De behoefte aan nichezenders met andere, nieuwe muziek is er wel degelijk. Niet alleen vanuit het perspectief en de vraag van de luisteraar, maar ook vanuit de behoeftes van de muziekindustrie, die haar ‘podia’ voor nieuwe muziek aan het verliezen is. Men krijgt nauwelijks airplay voor nieuwe muziek en dit heeft direct repercussies op de cd-verkoop en concertbezoek. Het Nederlandse clubcircuit verkeert in grote problemen.
Met recht maakt de muziekindustrie zich dan ook zorgen om het wegvallen van de kraamkamers van de muziek en is dan ook zeer terughoudend bij het investeren in nieuw (nationaal) talent, dat immers toch geen of onvoldoende outlets heeft…
Deze kwestie vertoont opvallend grote gelijkenissen met de discussie rondom nieuw radiotalent. De oplossing voor beide problemen zou kunnen liggen in het bieden van ruimte in de ether aan radiostations die zich niet alleen richten op nieuwe muziek maar ook ruimte geven aan nieuw radiotalent, dat zo de mogelijkheid heeft om zich te ontwikkelen.

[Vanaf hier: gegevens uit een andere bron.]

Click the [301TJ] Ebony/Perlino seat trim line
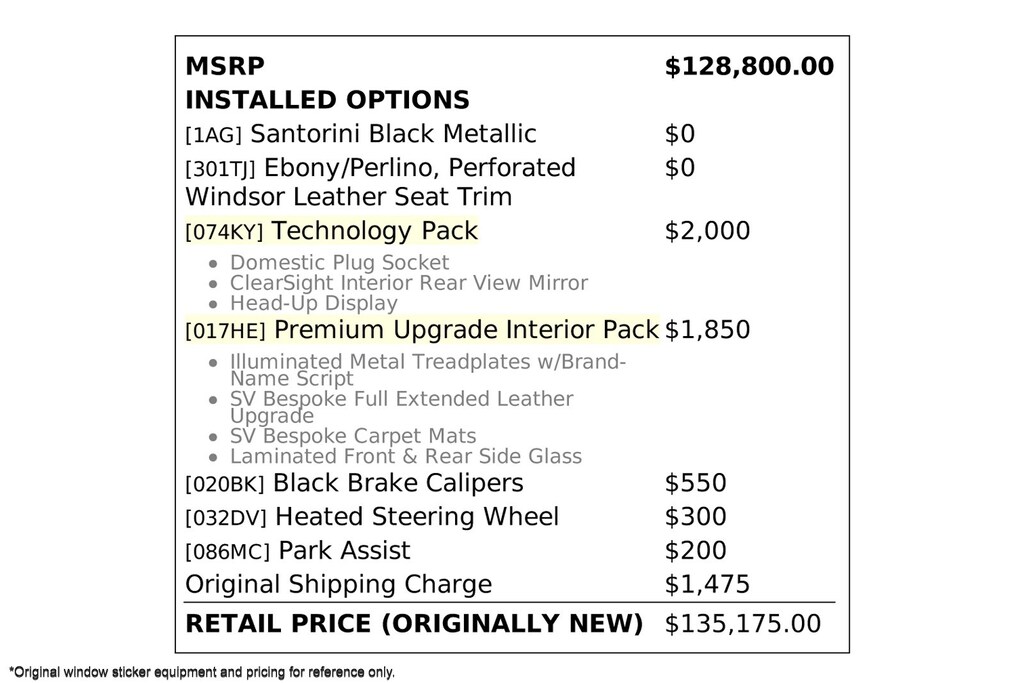 (x=380, y=182)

Deze inhoudelijke investering zou blijk geven van een langetermijnvisie, waarmee men zich ook voorbereidt op nieuwe vormen van distributie, die alleen kunnen bestaan op basis van… waardevolle inhoud.
Jan Hoogesteijn.
Jan Hoogesteijn is directeur van de alternatieve kabelzender Kink FM. Dit artikel is eerder verschenen in het Financiële Dagblad en is overgenomen met toestemming van de auteur.